**Extract to read**.
Hyderabad: Buoyed by a healthy order book of Rs220 crore for photovoltaic cells and solar products from Europe, telecom and energy products manufacturer XL Telecom & Energy Ltd is increasing capacity at its Hyderabad solar modules facility, spending up to Rs1,100 crore in the next five-six years, the company’s managing director Dinesh Kumar said.
To begin with, XL Telecom plans to take up a Rs305 crore expansion programme to set up a solar photovoltaic (SPV) cell facility with an annual capacity of 120MW on the city’s outskirts. “This is the largest capacity in the SPV cells manufacturing in the country so far,” Kumar said.
XL is also spending Rs40 crore to expand its existing SPV modules-making facility from 24MW to 65MW. To finance the expansion, it proposes to raise Rs160 crore by issuing foreign currency convertible bonds and the balance Rs140 crore as debt.
Clean Edge, a forecaster of use of environment-friendly technologies, has predicted that global demand for SPV products, which stood at more than $16 billion (Rs74,272 crore then) last year, could grow to $40 billion by 2010 and $65 billion by 2015.
Analysts are of the view that the growth in SPV products could pick up further on account of higher oil and gas prices, environmental concerns, aggressive subsidies and declining “solar” costs.
“Raw material makes up roughly 70% of the cost in the solar cell division. With approximately 80,000 tonnes of silicon capacity coming up globally by 2010, supply constraints are expected to ease and the price of silicon expected to drop from the second half of 2008,” Dilip Bhat and Nishna Biyani, research analysts at Mumbai-based broking firm Prabhudas Lilladher, wrote in a 29 August report.
But they point out that solar cell capacity is expected to far outstrip demand and this could squeeze prices significantly in the next two years. “However, favourable policy changes in the US and other developed markets can create fresh demand, quite difficult to now quantify,” they said.
XL Telecom expects its SPV cells facility to take off by June next year and start contributing revenues from 2008-09 onwards. “We are expecting our revenue to cross the Rs1,000 crore mark in 2008-09,” Kumar said. The company reported revenues of Rs523 crore in fiscal 2007.
Shares of XL Telecom rose 4.8% to Rs172.70 on the Bombay Stock Exchange on Monday, whose benchmark index, the Sensex, was up 0.68%.

**Records supplied**.

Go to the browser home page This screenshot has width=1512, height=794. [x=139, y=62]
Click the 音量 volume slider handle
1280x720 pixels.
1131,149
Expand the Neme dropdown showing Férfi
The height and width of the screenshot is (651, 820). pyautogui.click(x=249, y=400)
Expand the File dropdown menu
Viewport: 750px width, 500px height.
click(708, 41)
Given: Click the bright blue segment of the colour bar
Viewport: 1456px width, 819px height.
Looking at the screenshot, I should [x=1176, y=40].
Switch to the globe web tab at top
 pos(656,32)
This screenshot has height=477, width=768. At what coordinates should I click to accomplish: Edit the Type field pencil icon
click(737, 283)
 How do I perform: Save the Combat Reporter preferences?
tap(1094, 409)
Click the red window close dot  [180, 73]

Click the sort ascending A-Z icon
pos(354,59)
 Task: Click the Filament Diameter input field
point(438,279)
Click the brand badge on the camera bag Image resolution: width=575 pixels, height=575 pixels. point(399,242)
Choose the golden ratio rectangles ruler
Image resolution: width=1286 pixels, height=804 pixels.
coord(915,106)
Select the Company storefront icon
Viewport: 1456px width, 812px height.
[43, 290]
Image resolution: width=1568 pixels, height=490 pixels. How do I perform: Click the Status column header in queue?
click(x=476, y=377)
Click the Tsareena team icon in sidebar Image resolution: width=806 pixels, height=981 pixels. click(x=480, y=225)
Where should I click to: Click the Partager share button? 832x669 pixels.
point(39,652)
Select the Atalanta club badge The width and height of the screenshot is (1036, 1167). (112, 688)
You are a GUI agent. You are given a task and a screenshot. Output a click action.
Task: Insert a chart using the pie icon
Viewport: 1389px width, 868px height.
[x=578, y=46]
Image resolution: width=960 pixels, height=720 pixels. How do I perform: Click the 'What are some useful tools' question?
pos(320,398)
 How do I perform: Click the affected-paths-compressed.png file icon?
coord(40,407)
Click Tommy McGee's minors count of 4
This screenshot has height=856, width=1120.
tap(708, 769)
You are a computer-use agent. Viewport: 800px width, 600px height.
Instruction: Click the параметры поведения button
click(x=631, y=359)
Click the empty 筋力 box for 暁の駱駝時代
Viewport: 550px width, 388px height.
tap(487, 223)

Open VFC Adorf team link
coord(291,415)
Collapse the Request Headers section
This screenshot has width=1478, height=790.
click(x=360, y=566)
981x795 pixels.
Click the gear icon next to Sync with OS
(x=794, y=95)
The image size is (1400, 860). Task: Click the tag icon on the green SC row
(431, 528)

**Directions**.
1. Answer these questions using the article on XL Telecom's solar expansion:
(a) What annual capacity is planned for the new SPV cell facility?
(b) What revenue did the company report in fiscal 2007?
(c) By what percentage did XL Telecom shares rise on the Bombay Stock Exchange on Monday?
2. Reproduce part of the XL Telecom article word for word. Start at the words that contain "Hyderabad: Buoyed by" and end after "Dinesh Kumar said.".

**Solution list**.
1.
(a) 120MW
(b) Rs523 crore
(c) 4.8%

2.
Hyderabad: Buoyed by a healthy order book of Rs220 crore for photovoltaic cells and solar products from Europe, telecom and energy products manufacturer XL Telecom & Energy Ltd is increasing capacity at its Hyderabad solar modules facility, spending up to Rs1,100 crore in the next five-six years, the company’s managing director Dinesh Kumar said.